Vejo pessoas que seguem regras rígidas e se justificam alegando que está escrito na Bíblia. Não poupam julgamentos e críticas, lançam frases feitas cheias de preconceitos e arraigadas num tempo sombrio e há muito passado. Afinal elas são mulheres decentes.
Mulher decente não larga o marido, mulher decente não usa esse tipo de roupa, mulher decente sofre calada e aguenta tudo em nome da família, mulher decente segue à risca o que está escrito na Bíblia, mulher decente jamais larga seu lar só porque seu marido às vezes perde o controle e grita com ela, até dá uns tapinhas, mulher decente se anula em nome da família. Se seu marido não quer que ela trabalhe, ela larga o emprego. Se ele não admite que saia de casa sem ele, ela não sai de casa a menos que seja para ir ao mercado. Se ele tem amante, ela tem que aceitar sem reclamar, afinal é ele quem sustenta a casa e tem direito a um pouco de diversão. Aliás, ele faz com a “outra”, o que Deus não permite que faça com sua esposa, ele no fundo está respeitando sua esposa decente.
É inegável que o mundo passou por revoluções, mudanças das mais variadas ordens, principalmente no convívio social. Antigamente as pessoas morriam de gripe, hoje há cura para doenças muito mais severas. Antes usavam fogão à lenha e hoje há micro-ondas. Há 40 anos o telefone fixo era um luxo, hoje qualquer pessoa usa telefone celular.
Seguindo essa linha, é perceptível o quanto evoluímos e com isso, as regras e leis foram se adaptando ao novo convívio. Tudo evolui, inclusive os relacionamentos e as religiões. Na época de Moisés, eram necessários os 10 rígidos mandamentos, era a época do dente por dente, olho por olho. Foi um tempo que só se conseguia liderar um povo através do medo. Hoje é um tempo onde a conversa tem um espaço muito maior, onde há leis que regulam os relacionamentos. Qualquer delito tem sua penalização conforme sua gravidade. Está numa fase ainda embrionária, porém hoje existe a tendência de se enxergar o ser humano e não mais se é do gênero masculino ou feminino, pois há o entendimento que se deve ter respeito pela pessoa, independentemente de quem é, quais títulos tem, quanto é sua fortuna ou pobreza. Infelizmente é óbvio que há muita discriminação e interesses que atrapalham o que deveria ser simples e básico, mas hoje há recursos de defesas que antigamente nem sequer se cogitava existir.

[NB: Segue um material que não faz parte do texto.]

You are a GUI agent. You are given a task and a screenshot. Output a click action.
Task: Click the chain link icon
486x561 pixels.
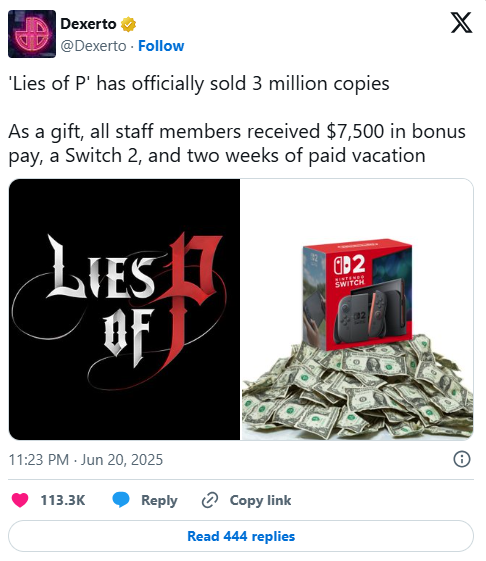tap(210, 500)
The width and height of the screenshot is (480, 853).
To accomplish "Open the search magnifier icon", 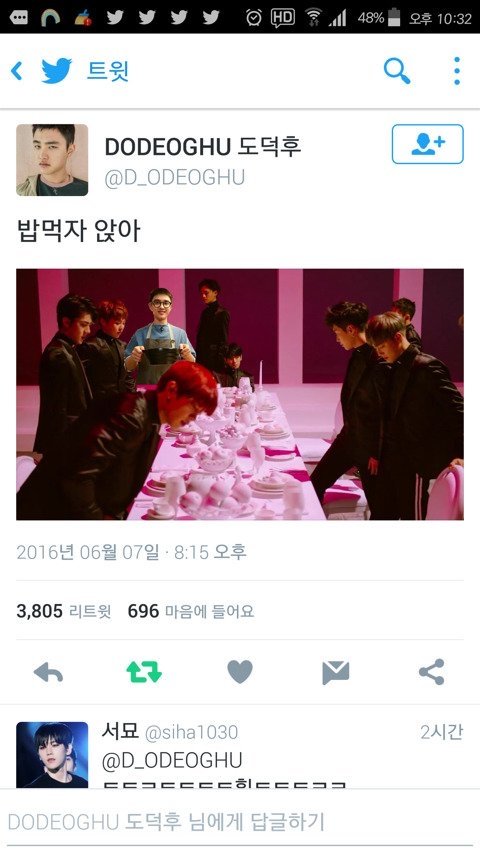I will (397, 71).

Será que a pessoa que se diz religiosa, seguidora fervorosa de sua doutrina e que se sente à vontade para criticar o outro com base em suas crenças e forma de ver o mundo, reflete sobre as regras que sua religião lhe impõe? Questiona se o líder religioso que segue, tem razão em absolutamente tudo? Levando em conta que não há perfeição e muito menos pessoa perfeita, é possível seguir de olhos fechados o que o outro lhe impõe? Será que tem a humildade de se perguntar se sua conduta é um bom exemplo a ser seguida? Vive plenamente sua vida, não tendo tempo para criticar o outro e quando tem tempo, o dedica à caridade?

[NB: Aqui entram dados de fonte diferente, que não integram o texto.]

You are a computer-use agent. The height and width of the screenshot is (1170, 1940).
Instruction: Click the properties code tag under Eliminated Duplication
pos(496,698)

A mulher decente e religiosa que julga a mulher que trabalha e que não se anula como uma indecente, entende as conquistas que essas indecentes lutaram e lutam para ter? E que essas conquistas são para todas as mulheres? A mulher que tem sua independência, que não obedece seu marido, muitas nem marido querem ter, que decide se terá ou não filhos, muitas vezes bancam sua casa e se veste como bem entende, pois sabe que muitos podem não concordar consigo porém, todos devem respeitá-la, é vista como indecente por quê? Por que tem a audácia de romper regras? Por que percebe sua força e vai atrás dos seus objetivos? Por que sabe que seus objetivos não são limitados ao lar, à família e ao que os outros querem impor-lhe? Por que sua atitude empoderada de quem se basta, assusta e ao mesmo tempo, mostra que toda mulher pode o que quiser? Ou será por que, para a mulher decente é mais confortável viver uma vida que há anos é tida como certa e isso não a obriga a testar seus limites? Puro medo de viver sua vida com plenitude ao invés de viver seguindo padrões impostos porque isso dá muito mais trabalho?
Ser quem se é de verdade, de forma totalmente autêntica, implica em luta, cansaço, recomeço, persistência e humildade. De fato, não é para qualquer pessoa.